(Exercise instructions):
Which lines make up the answer? Those from the line with "You are a computer-use agent. Image" through the end of the data; reproduce them exactly.
━━ Excerpted data ━━
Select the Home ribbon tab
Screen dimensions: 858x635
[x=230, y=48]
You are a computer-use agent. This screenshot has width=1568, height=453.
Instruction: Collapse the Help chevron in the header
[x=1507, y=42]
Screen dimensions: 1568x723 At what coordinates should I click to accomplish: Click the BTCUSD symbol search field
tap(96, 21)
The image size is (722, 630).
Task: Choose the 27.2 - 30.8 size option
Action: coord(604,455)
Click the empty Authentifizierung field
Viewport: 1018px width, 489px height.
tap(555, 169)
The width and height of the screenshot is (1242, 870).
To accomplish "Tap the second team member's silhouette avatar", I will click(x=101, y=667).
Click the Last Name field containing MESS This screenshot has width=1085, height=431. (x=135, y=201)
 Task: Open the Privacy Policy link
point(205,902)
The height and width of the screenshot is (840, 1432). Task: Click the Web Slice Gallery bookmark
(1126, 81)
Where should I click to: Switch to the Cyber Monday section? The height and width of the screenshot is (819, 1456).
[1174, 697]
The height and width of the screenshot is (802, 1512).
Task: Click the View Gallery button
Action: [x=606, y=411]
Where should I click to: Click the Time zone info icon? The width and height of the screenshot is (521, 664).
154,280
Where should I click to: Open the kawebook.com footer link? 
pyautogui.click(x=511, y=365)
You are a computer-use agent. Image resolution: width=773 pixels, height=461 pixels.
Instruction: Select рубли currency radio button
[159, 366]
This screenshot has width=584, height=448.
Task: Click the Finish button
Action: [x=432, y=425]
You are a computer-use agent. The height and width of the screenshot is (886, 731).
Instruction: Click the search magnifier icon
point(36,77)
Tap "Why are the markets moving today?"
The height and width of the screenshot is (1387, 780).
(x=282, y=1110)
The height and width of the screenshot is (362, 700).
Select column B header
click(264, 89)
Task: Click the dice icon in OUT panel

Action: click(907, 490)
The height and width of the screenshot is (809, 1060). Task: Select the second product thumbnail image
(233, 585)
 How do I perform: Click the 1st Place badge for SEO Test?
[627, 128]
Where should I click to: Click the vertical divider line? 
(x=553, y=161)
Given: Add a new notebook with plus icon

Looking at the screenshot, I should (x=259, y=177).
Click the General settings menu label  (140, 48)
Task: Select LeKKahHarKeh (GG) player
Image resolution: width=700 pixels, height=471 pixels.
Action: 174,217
━━━
(Task answer):
You are a computer-use agent. Image resolution: width=773 pixels, height=461 pixels.
Instruction: Select рубли currency radio button
[159, 366]
This screenshot has width=584, height=448.
Task: Click the Finish button
Action: [x=432, y=425]
You are a computer-use agent. The height and width of the screenshot is (886, 731).
Instruction: Click the search magnifier icon
point(36,77)
Tap "Why are the markets moving today?"
The height and width of the screenshot is (1387, 780).
(x=282, y=1110)
The height and width of the screenshot is (362, 700).
Select column B header
click(264, 89)
Task: Click the dice icon in OUT panel

Action: click(907, 490)
The height and width of the screenshot is (809, 1060). Task: Select the second product thumbnail image
(233, 585)
 How do I perform: Click the 1st Place badge for SEO Test?
[627, 128]
Where should I click to: Click the vertical divider line? 
(x=553, y=161)
Given: Add a new notebook with plus icon

Looking at the screenshot, I should (x=259, y=177).
Click the General settings menu label  (140, 48)
Task: Select LeKKahHarKeh (GG) player
Image resolution: width=700 pixels, height=471 pixels.
Action: 174,217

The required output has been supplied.